With harsh conditions making conventional oil rigs unfeasible, Kashagan developers laboriously constructed a small archipelago of islands out of local limestone, transported out to sea and positioned using GPS technology, then encased in an impermeable geomembrane. D Island, the hub of this hi-tech operation, is the only one that will be staffed after production starts.

Clearing all the logistical hurdles has translated into cost overruns and delays. The setbacks, in turn, caused acrimony between the Kazakhstani government and the consortium -- then led by Eni -- in 2007, when it was announced that first oil was delayed to 2010, five years behind the original schedule. The deadline has since slipped to 2013.

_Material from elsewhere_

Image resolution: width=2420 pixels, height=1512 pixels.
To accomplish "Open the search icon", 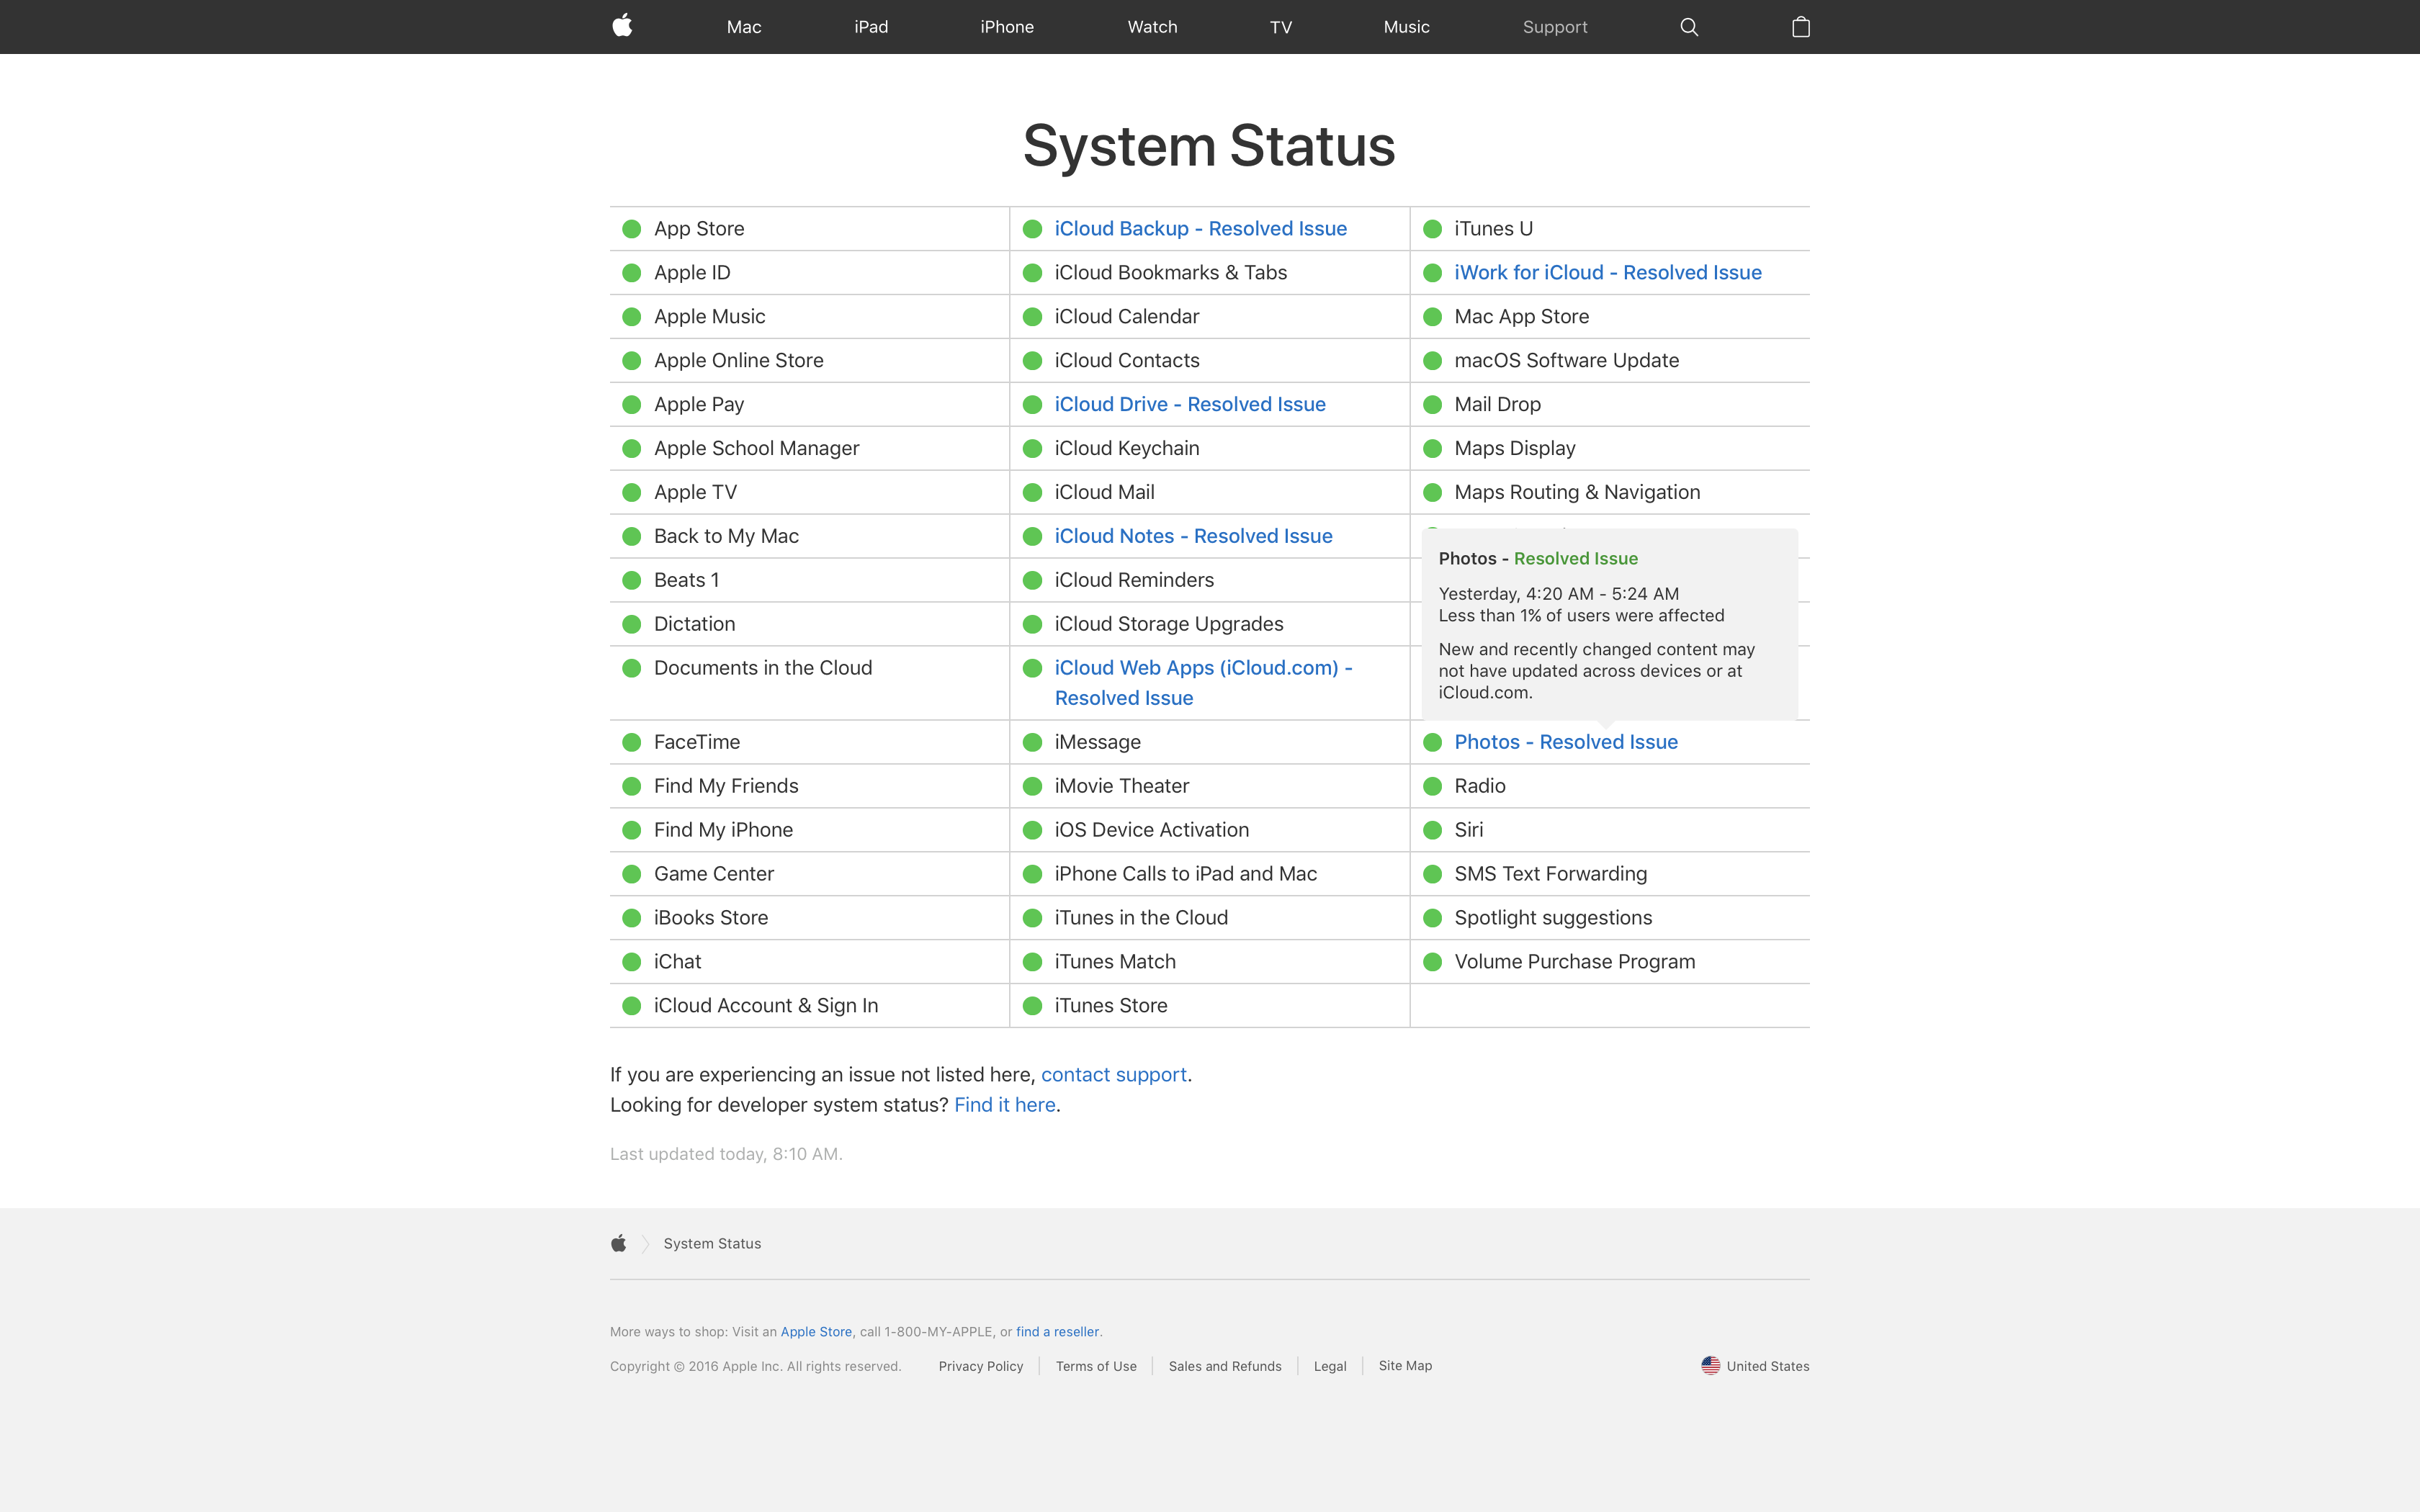I will (1689, 27).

Overall costs had spiraled from the original estimate of $57 billion to $136 billion (later to a reported $187 billion). These days, NCOC is reluctant to divulge costs, saying only that over $30 billion has already been spent on the first phase of development. Media reports suggest this first phase will cost closer to $46 billion by the time the first oil flows.

Under a 2008 deal, NCOC was created to assume responsibilities as operator, and the state energy firm KMG more than doubled its stake at the expense of the other partners. NCOC now maintains it has got the field back on track. But as Kashagan rides a wave of optimism ahead of first oil, there could be troubled waters ahead.

Initially the field will pump 370,000 barrels of oil per day, but it has the potential to reach a whopping 1.5 million barrels daily – the equivalent of Kazakhstan’s current daily output. Reaching that output target depends on Astana and the consortium agreeing on a strategy for the next phase. In 2011 Astana vetoed a design concept for it, and there is currently no agreed plan in place on how to proceed.

Analysts say some partners are concerned they will not make sufficient profits before their Production Sharing Agreement (PSA) expires in 2041.

“Under the terms of the current PSA, Phase II is uneconomical unless oil prices are high,” Kate Mallinson of London-based consultancy GPW told EurasiaNet.org. “International oil companies are therefore eager to obtain certain guarantees and conditions from [Kazakhstan], including contract extension.”

According to Mynbayev, ConocoPhillips plans to sell its Kashagan stake (the firm refused to comment). Bloomberg has reported that ExxonMobil and Shell are seeking increased stakes and pressuring Astana for a PSA extension beyond 2041, so they can reap the benefits of what they have sowed.

When EurasiaNet.org sought comment from Shell, company representatives referred inquiries back to NCOC. Representatives of ExxonMobil, meanwhile, declined to comment on “rumors or speculation,” adding that it “plans to remain a major investor” in Kazakhstan. INPEX was the only partner to confirm to EurasiaNet.org that it would “continue to participate” in Kashagan. Total and Eni did not respond to requests for comment.

NCOC representatives brush aside suggestions of trouble ahead. “I don’t think anybody wants to say ‘we’re not going invest further in this field’,” says Guenot. “It’s a gigantic field.”

When the black gold starts flowing, it may be hard to find a way back. “The oil,” Guenot says, “is not going to go away.”

Editor's note: Joanna Lillis is a freelance writer who specializes in Central Asia.